TASK REQUIREMENTS:
Write out the material below again, changing every "computer-use agent" to "screen assistant" and keeping everything else the same. Leave out the pictures.

═══ GIVEN INFORMATION

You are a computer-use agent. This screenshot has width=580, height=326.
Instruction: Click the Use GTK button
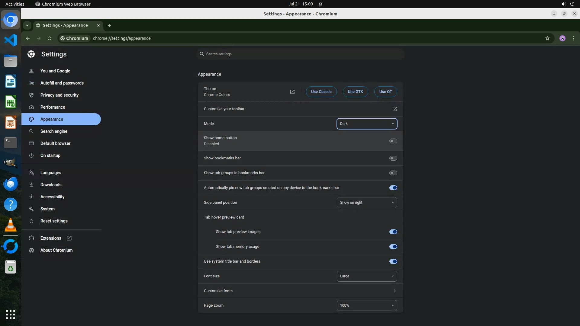tap(355, 92)
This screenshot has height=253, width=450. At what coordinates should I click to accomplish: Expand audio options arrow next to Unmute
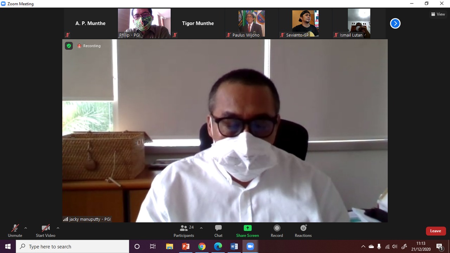pos(26,228)
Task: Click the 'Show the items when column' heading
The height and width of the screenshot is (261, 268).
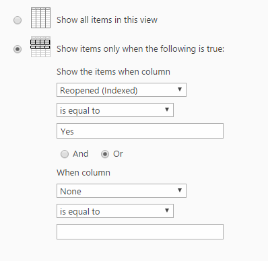Action: tap(113, 72)
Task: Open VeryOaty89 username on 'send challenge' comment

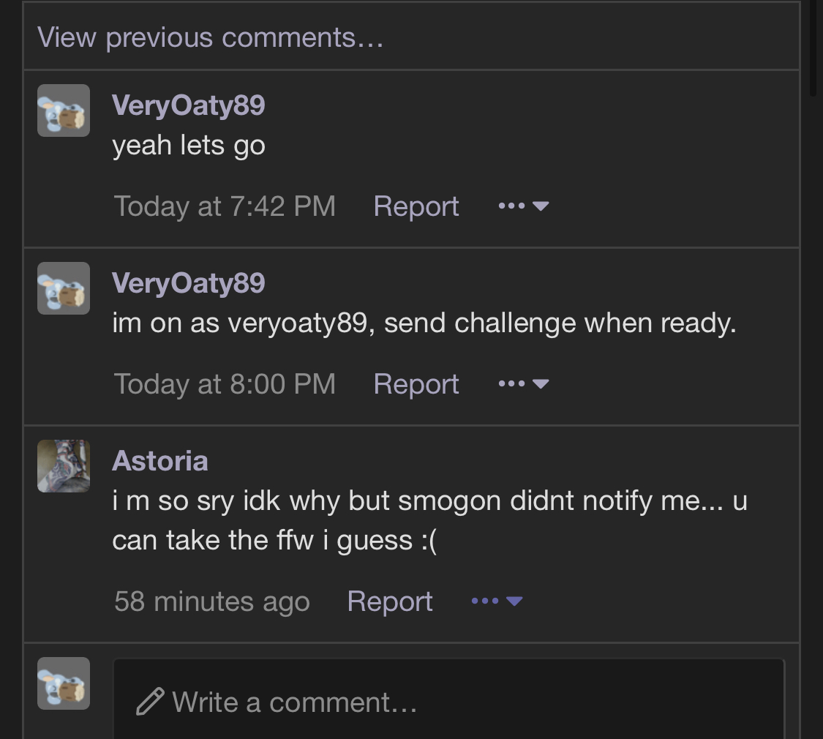Action: tap(189, 283)
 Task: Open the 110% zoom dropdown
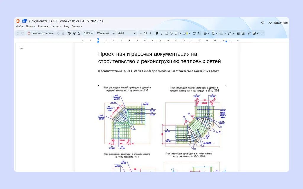click(88, 33)
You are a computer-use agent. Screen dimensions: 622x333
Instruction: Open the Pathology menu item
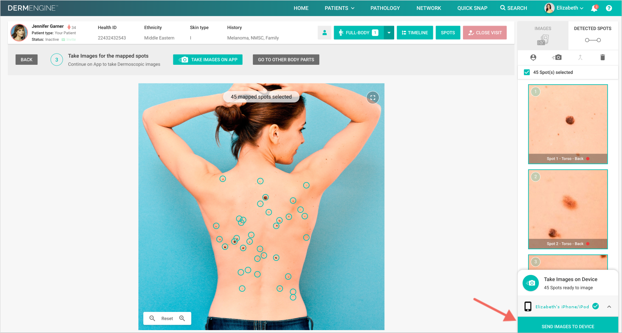tap(385, 8)
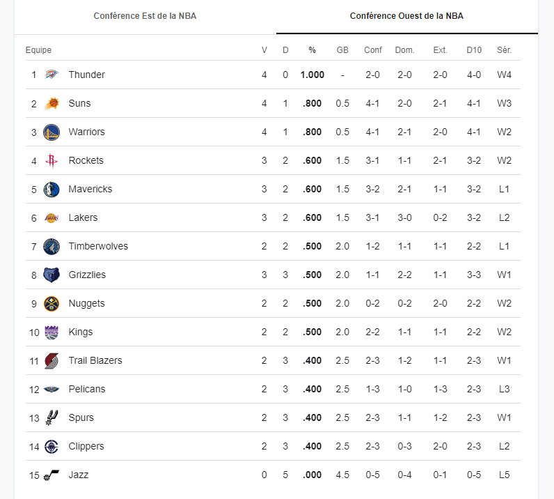Viewport: 554px width, 499px height.
Task: Click the Thunder team logo
Action: (x=52, y=75)
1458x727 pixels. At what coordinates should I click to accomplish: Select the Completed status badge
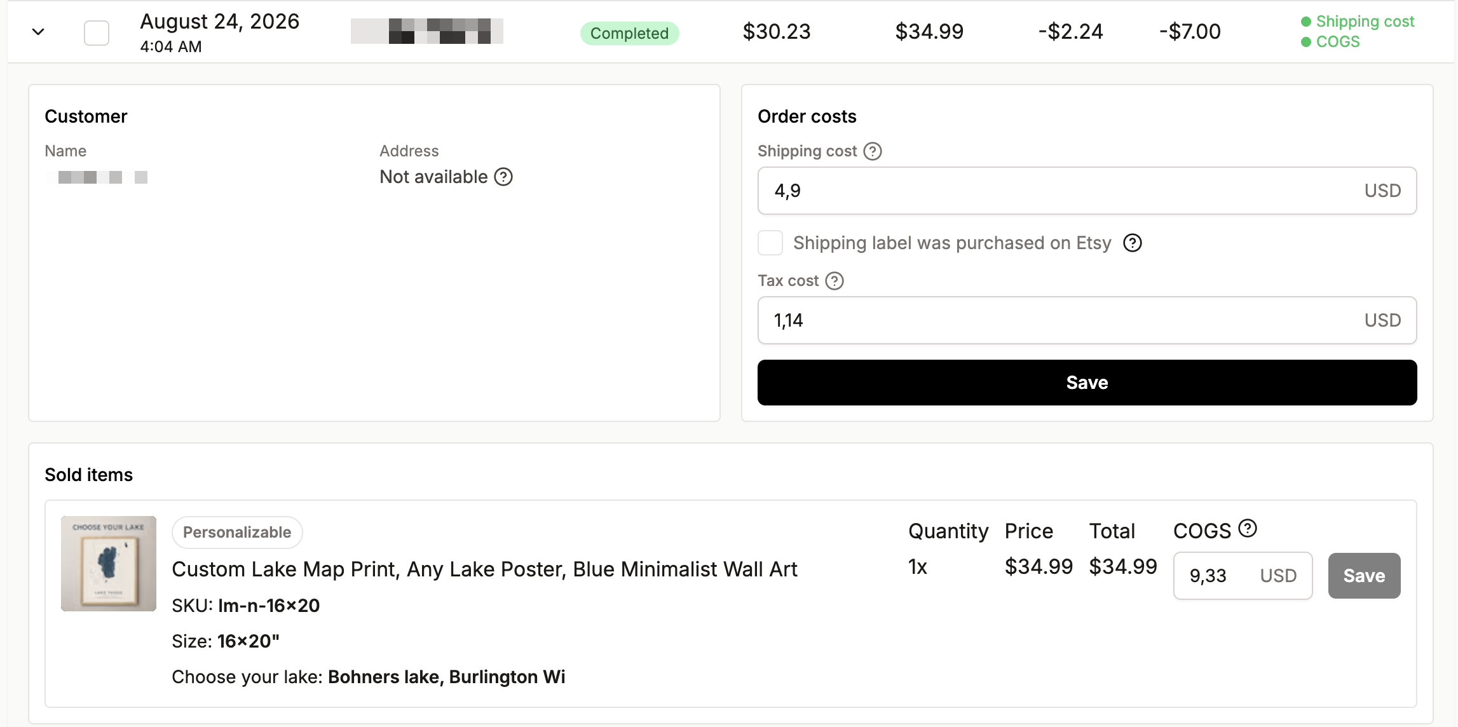click(629, 33)
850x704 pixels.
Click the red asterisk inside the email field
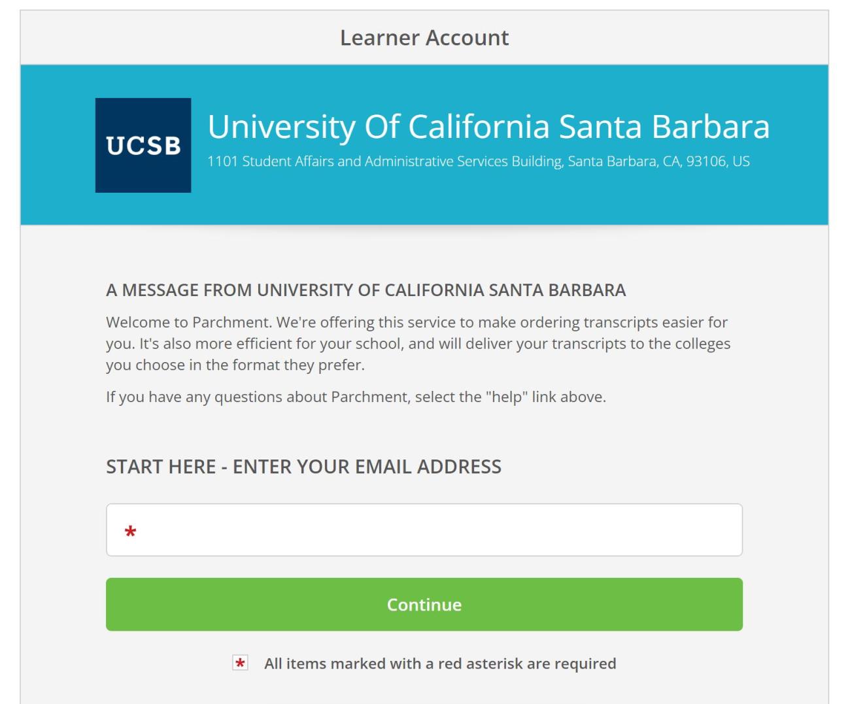click(131, 532)
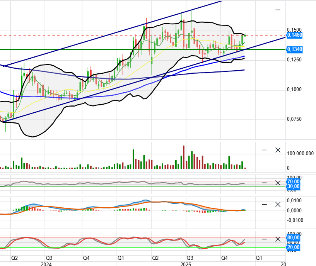The width and height of the screenshot is (316, 266).
Task: Click the 2025 year label on time axis
Action: [x=186, y=264]
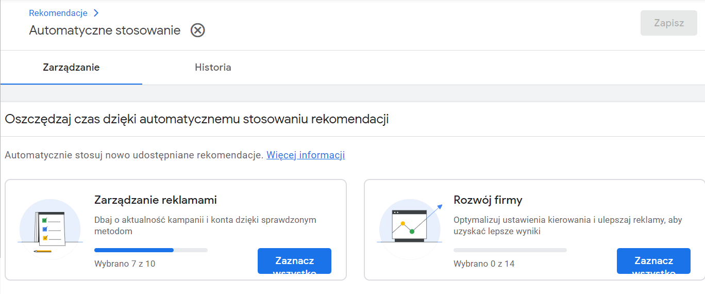705x294 pixels.
Task: Click the Rozwój firmy card title
Action: pyautogui.click(x=488, y=200)
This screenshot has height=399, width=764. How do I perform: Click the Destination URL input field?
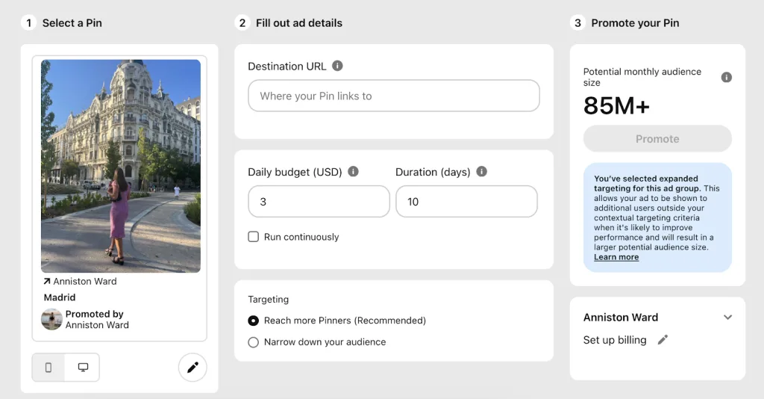pyautogui.click(x=394, y=96)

══════

CORRECT RESULT:
You are a screen assistant. This screenshot has width=580, height=326.
Instruction: Click the Use GTK button
tap(355, 92)
This screenshot has height=253, width=450. At what coordinates should I click to accomplish: Expand audio options arrow next to Unmute
pos(26,228)
Task: Click the 'Show the items when column' heading
The height and width of the screenshot is (261, 268).
Action: tap(113, 72)
Task: Open VeryOaty89 username on 'send challenge' comment

Action: tap(189, 283)
 Task: Open the 110% zoom dropdown
click(88, 33)
You are a screen assistant. Screen dimensions: 622x333
Instruction: Open the Pathology menu item
tap(385, 8)
Viewport: 554px width, 499px height.
Task: Click the Thunder team logo
Action: (x=52, y=75)
1458x727 pixels. At what coordinates should I click to accomplish: Select the Completed status badge
click(629, 33)
850x704 pixels.
Click the red asterisk inside the email field
click(131, 532)
The width and height of the screenshot is (316, 266).
Task: Click the 2025 year label on time axis
Action: [x=186, y=264]
705x294 pixels.
Task: Click the Rozwój firmy card title
Action: pyautogui.click(x=488, y=200)
This screenshot has height=399, width=764. How do I perform: Click the Destination URL input field?
pyautogui.click(x=394, y=96)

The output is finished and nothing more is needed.